We arrived in Jingxi, poured off the bus with everyone else, dragged our luggage through the station, across the plaza and onto a waiting sanlunche. On the ride home, the driver stopped for a red light, and a scooter pulled up next to us. The scooter folks started talking to our driver and asked where she was taking the foreigners. “Xingfu Huayuan,” she answered, giving them the name of our apartment complex without batting an eye. So much for not giving out personal information to total strangers.
But wait, there’s more!
The driver dropped us off at the front gate of our apartment complex, and we walked in. We were greeted by a chorus of “waiguoren!” shouts. A group of boys were playing in the newly-filled fountains in the central plaza. As we passed them on our way to our building, they continued talking about the waiguoren, and eventually their ringleader decided they should follow us. So, there we were, approaching our staircase, with a gaggle of boys close behind. “Right up there, in apartment 202, that’s where the foreigners live!” the ringleader announced to the others. Yes, indeed. That is exactly where we live. Sigh.
So, yeah. There’s probably no reason to try to keep our exact living location secret. Because really, despite the new high-rise hotels and the advent of taxis and the influx of people from Guangdong and Sichuan, Jingxi is still a small town. That lady on the bus is probably the distant relation of our sanlunche driver, and the little boy in our apartment complex is her cousin-on-her-mother’s-side’s grandson.

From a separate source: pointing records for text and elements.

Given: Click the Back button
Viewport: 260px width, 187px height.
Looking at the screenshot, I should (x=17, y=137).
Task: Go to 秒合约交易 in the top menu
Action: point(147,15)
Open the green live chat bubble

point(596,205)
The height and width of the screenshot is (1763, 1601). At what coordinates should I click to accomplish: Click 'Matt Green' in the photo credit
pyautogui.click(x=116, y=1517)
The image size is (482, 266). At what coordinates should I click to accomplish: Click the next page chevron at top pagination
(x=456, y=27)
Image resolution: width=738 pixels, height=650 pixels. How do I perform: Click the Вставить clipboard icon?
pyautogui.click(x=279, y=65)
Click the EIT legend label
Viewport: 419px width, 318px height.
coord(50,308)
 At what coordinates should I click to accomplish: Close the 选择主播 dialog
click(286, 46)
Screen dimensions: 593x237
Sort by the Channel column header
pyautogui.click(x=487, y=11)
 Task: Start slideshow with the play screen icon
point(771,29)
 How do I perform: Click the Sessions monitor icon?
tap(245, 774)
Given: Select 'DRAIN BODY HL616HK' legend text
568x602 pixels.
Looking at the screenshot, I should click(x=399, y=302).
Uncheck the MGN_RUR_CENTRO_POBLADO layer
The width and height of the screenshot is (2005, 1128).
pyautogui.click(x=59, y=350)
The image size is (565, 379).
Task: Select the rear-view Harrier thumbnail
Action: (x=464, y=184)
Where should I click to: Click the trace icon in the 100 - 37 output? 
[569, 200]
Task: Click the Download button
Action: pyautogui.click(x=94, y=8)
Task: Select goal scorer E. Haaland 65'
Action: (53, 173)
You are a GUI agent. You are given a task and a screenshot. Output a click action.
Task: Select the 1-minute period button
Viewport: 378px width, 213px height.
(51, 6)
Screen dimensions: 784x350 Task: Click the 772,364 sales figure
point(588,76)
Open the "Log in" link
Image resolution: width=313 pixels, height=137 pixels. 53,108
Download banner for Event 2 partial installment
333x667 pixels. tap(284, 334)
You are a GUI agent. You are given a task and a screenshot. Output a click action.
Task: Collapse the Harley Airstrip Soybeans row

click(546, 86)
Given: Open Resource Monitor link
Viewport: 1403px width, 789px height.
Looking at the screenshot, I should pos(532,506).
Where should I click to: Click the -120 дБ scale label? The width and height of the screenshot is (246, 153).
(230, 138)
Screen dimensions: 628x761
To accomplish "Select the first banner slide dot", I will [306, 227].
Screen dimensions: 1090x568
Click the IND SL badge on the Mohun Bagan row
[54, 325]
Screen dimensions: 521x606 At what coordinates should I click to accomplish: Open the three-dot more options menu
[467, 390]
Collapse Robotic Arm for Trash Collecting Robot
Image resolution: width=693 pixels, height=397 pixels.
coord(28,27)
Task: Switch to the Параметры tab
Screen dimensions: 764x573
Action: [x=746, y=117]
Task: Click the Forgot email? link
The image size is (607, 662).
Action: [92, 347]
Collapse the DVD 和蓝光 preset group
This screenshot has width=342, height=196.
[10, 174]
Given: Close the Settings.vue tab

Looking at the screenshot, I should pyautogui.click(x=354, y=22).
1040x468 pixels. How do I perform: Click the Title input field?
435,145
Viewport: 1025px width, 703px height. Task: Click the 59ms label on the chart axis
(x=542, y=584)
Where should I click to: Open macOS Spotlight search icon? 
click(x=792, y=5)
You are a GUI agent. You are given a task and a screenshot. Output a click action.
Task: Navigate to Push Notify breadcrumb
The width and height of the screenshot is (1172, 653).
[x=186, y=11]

Most likely, the reason she stopped asking me was because she figured it would be easier to just ask around to find out where we live.
After all, everyone in town knows.
October 8, 2014 at 10:07 pm
Though we are in a big city with a good number of foreigners, we still hear the “waiguoren” thing a good deal. (mostly from children) A neighbor in our apartment complex asked which danyuan we lived in so I told her our apt number. She thought for a moment and then the light of recognition lit up her face when she said, “Oh yes! Your’s is the place with all the laundry! Now I understand why, because you are foreigners!” Ha ha! It is so true…we hang out two full racks of clothes every time we wash clothes, probably 20 articles of clothing. Most Chinese balconies have about 3-7 pieces of laundry at any given time.
October 8, 2014 at 10:49 pm
Ha, ha! Even your laundry gives you away, so there’s really no hiding. We hear “waiguoren” and “meiguoren” from kids, “laowai” from grown-ups, and just get long, silent, blank stares from the elderly.